Nvidia GPU Virtualization

How to virtualize GPU into multiple instances?

Bruce-Lee-LY
4 min readSep 22, 2023

1 Background

As Nvidia GPU plays an increasingly important role in the fields of rendering, encoding, decoding and computing, major software manufacturers are also conducting more and more in-depth research on Nvidia GPU. Although Nvidia tends to be ecologically closed source, it is subject to huge constraints. Due to hardware cost pressure, improving GPU utilization and squeezing GPU performance have gradually become the focus of attention in the infrastructure field. Naturally, in order to pursue time-division multiplexing and space-division multiplexing of gpu memory resources and computing resources on the GPU, everyone began to consider software-defined GPUs, and GPU virtualization came into being.

2 GPU Virtualization

In the field of deep learning, the software call stack of Nvidia GPU is roughly as shown in the figure below, from top to bottom:

  • User APP: business layer, such as training or inference tasks, etc.
  • Framework: framework layer, such as tensorflow, pytorch, paddle, megengine, etc.
  • CUDA Runtime: CUDA runtime and surrounding ecological libraries, such as cudart, cublas, cudnn, cufft, cusparse, etc.
  • CUDA User Driver: user-mode CUDA driver, such as cuda, nvml, etc.
  • CUDA Kernel Driver: kernel state CUDA driver, refer to open-gpu-kernel-modules, such as nvidia.ko, etc.
  • Nvidia GPU HW: GPU hardware

Theoretically, each of the above layers can be used for GPU virtualization, but from an engineering perspective, considering feasibility, maintainability, overhead, and deployment, it is more appropriate to implement it at the CUDA driver or hardware layer.

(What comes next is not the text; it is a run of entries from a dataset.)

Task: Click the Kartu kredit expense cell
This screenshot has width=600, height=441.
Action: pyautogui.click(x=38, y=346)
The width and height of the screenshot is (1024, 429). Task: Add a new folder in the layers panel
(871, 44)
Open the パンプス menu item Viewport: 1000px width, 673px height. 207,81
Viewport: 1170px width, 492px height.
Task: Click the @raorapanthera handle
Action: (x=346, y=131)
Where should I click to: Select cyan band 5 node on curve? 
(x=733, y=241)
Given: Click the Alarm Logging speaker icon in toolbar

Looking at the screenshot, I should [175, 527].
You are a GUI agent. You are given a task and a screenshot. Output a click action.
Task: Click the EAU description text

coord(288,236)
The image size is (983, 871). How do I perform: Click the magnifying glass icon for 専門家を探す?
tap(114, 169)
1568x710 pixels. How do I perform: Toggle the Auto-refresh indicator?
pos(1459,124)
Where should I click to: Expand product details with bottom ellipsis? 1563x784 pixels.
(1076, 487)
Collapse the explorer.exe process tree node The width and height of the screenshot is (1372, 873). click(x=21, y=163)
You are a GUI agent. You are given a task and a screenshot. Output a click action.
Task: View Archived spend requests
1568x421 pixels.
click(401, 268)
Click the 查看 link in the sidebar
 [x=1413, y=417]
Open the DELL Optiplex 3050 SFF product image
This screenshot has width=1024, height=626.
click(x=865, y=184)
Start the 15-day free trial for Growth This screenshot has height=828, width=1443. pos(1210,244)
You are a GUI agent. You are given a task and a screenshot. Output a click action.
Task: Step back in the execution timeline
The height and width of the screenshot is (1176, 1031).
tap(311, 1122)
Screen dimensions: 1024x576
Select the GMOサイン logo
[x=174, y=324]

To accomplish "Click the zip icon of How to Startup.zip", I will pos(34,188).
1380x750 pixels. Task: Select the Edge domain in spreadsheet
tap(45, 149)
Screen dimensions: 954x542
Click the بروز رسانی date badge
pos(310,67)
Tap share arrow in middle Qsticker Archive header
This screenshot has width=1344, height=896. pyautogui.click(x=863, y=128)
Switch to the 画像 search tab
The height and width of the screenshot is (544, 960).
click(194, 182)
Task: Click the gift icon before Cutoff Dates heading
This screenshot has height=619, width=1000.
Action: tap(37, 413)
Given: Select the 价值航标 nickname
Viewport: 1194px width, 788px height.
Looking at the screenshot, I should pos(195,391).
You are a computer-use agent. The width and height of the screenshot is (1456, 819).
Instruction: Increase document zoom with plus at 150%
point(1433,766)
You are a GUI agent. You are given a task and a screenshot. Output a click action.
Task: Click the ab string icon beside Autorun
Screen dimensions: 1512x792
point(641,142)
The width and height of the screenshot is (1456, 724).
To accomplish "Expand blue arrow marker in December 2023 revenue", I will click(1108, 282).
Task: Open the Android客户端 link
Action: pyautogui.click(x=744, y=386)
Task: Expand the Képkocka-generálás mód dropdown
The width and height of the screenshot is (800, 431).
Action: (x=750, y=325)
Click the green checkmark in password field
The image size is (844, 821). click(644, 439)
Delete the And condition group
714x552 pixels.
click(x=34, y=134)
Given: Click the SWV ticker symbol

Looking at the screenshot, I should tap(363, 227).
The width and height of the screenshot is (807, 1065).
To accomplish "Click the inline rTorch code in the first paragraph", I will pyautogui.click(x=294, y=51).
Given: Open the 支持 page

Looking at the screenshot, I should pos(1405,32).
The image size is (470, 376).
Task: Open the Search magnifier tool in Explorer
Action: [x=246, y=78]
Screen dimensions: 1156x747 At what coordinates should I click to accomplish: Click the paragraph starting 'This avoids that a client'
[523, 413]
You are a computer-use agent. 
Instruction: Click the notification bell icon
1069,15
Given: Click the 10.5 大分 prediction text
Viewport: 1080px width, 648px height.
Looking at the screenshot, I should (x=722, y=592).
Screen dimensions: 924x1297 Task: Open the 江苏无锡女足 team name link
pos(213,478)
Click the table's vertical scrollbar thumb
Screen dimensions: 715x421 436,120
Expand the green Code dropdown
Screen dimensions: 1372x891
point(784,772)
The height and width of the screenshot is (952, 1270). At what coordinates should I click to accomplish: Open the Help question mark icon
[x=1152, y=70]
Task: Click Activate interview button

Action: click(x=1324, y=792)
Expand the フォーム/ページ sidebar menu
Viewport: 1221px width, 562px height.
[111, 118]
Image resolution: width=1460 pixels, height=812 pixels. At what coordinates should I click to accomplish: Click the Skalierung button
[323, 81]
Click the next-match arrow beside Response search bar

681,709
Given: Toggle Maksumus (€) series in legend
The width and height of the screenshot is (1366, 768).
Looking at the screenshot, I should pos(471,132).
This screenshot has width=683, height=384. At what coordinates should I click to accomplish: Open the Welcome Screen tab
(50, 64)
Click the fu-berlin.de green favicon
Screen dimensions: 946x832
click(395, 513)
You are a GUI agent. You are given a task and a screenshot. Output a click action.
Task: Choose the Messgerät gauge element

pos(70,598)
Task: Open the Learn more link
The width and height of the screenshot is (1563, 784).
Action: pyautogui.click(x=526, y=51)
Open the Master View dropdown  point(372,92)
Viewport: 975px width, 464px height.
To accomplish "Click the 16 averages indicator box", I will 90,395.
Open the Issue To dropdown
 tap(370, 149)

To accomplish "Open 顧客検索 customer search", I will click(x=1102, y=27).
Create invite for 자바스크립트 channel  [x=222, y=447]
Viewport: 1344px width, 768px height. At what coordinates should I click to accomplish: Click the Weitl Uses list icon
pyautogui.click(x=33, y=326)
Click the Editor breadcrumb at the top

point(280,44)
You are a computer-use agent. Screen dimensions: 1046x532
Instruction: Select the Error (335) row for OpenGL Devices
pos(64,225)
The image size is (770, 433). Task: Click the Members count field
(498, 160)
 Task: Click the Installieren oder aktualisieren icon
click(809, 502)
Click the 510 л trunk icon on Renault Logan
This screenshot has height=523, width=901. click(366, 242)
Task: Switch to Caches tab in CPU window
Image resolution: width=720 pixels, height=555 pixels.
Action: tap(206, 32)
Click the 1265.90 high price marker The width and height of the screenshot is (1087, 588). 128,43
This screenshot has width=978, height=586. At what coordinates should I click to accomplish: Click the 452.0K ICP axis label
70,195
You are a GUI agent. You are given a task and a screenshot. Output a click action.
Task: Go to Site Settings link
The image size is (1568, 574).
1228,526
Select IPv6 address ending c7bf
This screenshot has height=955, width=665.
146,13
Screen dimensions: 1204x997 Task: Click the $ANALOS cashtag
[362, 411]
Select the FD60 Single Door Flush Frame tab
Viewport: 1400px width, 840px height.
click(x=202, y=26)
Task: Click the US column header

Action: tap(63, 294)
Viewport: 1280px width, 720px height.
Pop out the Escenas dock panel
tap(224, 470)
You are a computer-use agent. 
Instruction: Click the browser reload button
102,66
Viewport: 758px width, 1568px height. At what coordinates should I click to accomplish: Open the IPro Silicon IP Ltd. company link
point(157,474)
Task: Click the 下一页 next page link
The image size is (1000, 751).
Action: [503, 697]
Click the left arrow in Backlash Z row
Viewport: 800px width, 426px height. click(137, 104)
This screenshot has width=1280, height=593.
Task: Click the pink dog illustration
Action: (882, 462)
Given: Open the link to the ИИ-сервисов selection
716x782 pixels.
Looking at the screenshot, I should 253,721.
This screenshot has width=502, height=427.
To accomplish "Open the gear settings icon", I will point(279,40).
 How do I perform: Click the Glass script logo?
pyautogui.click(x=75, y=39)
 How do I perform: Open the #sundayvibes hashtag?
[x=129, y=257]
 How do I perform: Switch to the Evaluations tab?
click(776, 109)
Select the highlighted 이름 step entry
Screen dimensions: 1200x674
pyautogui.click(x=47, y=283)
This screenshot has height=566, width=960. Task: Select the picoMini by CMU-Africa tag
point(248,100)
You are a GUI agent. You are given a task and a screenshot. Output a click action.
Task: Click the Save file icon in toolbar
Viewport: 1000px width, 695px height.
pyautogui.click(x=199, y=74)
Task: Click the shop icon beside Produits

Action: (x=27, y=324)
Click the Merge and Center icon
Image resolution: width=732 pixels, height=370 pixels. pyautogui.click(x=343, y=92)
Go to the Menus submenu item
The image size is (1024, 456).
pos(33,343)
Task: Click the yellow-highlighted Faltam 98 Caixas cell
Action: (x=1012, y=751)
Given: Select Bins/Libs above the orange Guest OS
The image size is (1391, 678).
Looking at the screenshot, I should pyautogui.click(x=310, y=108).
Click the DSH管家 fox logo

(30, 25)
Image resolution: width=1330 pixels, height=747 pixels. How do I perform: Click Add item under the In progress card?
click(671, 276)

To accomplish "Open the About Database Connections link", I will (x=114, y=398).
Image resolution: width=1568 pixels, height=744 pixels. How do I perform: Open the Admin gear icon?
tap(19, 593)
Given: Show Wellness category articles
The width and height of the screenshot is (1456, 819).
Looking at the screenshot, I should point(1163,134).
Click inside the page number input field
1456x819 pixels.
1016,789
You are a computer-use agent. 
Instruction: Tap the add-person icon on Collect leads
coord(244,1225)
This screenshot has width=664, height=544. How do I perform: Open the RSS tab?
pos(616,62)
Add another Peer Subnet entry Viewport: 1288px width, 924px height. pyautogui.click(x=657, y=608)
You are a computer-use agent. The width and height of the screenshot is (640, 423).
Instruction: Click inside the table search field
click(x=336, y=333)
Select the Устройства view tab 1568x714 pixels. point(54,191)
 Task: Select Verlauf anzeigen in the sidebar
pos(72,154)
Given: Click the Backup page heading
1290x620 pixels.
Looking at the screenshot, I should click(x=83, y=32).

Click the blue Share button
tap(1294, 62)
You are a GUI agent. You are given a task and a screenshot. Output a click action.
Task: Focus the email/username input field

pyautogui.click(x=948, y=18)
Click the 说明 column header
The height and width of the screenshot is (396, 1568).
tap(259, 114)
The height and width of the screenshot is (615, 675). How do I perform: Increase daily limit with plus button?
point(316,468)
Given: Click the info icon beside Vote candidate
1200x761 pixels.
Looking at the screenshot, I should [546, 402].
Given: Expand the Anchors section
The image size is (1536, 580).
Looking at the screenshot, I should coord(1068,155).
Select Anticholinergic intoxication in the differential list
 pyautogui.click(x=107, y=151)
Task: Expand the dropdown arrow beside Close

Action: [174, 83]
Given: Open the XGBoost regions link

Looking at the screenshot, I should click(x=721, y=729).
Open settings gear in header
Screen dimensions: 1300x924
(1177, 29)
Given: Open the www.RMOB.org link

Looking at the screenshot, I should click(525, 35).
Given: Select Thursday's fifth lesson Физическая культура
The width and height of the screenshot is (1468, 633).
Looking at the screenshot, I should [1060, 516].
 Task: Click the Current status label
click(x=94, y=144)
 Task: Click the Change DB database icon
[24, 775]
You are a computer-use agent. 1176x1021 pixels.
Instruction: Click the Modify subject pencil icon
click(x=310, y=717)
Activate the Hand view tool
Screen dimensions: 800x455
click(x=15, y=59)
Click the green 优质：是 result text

2.1 Userland Virtualization

Currently, the more commonly used method is to hijack the dynamic library of the user-mode CUDA driver. Please refer to the cuda_hook open source code. By intercepting calls to the CUDA driver API, the isolation of gpu memory resources and computing resources is achieved. It not only has zero intrusion into user code, but also has high flexibility. Whether it is deployed in bare metal or combined with containerization, it is more convenient.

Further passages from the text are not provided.